Architects also seem to use them, at least the older generation. The landscape architecture professors at my school also have a huge boner for paper and pen (Seriously, screw doing A1-sized posters with a pen. In three copies. That's just busywork.)

I will dispute your point about working looser though. At least in my trade (railway construction) there seems to be an effect akin to Jevon's paradox with respect to planning. A few decades ago, plans were rather minimal and most stuff was left to be figured out on-site. Nowadays plans are much more detailed, which saves a lot of head-scratching of the construction sites. As a bonus, the drainage on newer stretches actually works.

Drawings have also become much more legible since you can do separate drawings for different disciplines, rather than trying to cram all information into the same blueprint.

I find I have to be much more disciplined today in my drafting work.
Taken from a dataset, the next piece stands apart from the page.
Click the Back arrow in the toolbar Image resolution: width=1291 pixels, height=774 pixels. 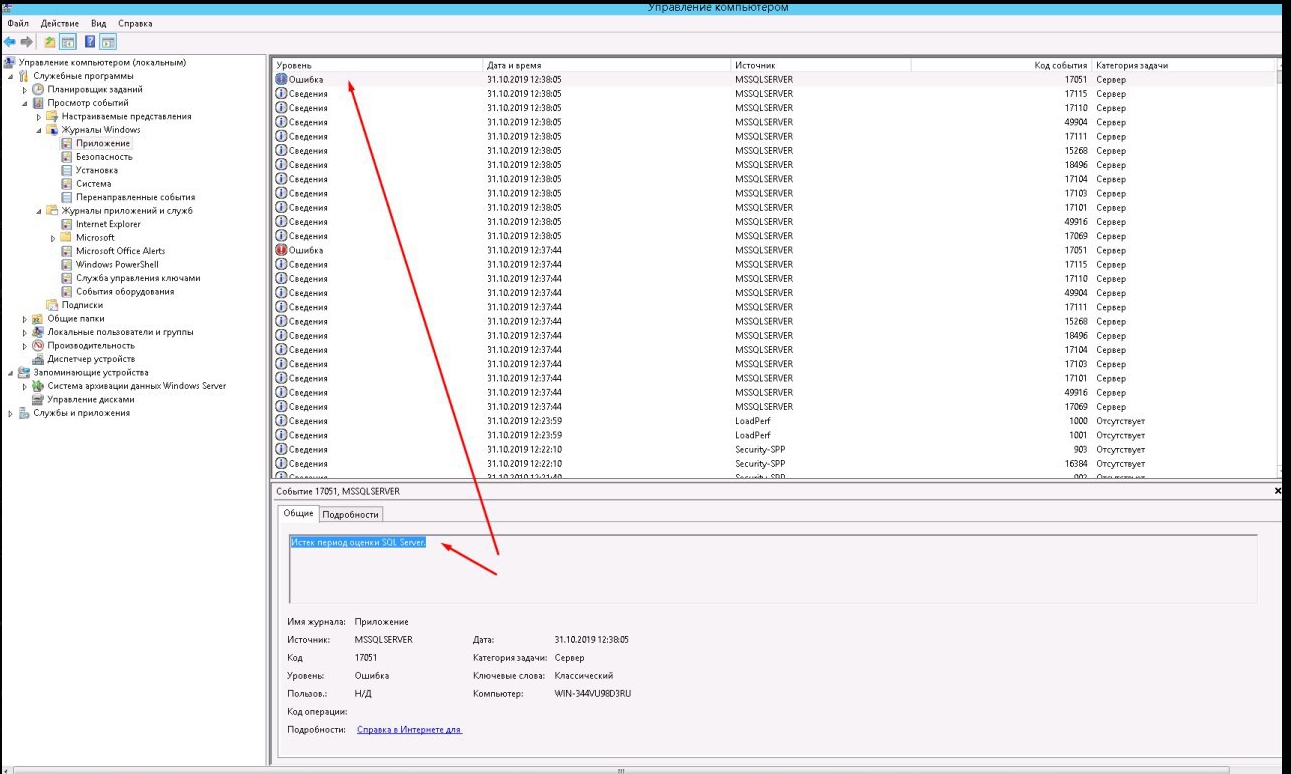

Probably the biggest shift has been the use of CNC for manufacturing. I'm talking profile cutting, machining, routing out timber patterns for cast parts, etc. I have to make a parametric 3D model that is exact, which for cast stuff means modelling all the drafting, split lines and the like and blending these into the part geometry smoothly.

If I pull out an old drawing form the archives done with a drawing board I see a lot of that just defined in a general way with approximated freehand isometric views. Just some comments and a few reference dimensions and the rest was largely left to be figured out by the pattern makers.

One thing I do find is that in my industry the bigger paper formats like A2 and A1 are disappearing because of email. In the days of hand drafting and with CAD into the early 2000s we were largely transmitting drawings that were A3 or larger and it was all physical copies. Now it's all email PDF and regardless of what format you send it as, it's going to get printed in A3 on a typical office printer/copier. People will complain if the original is A1 or A2 because a lot of it will be illegible scaled down to be printable on a normal printer and no one wants to bother with plotters anymore.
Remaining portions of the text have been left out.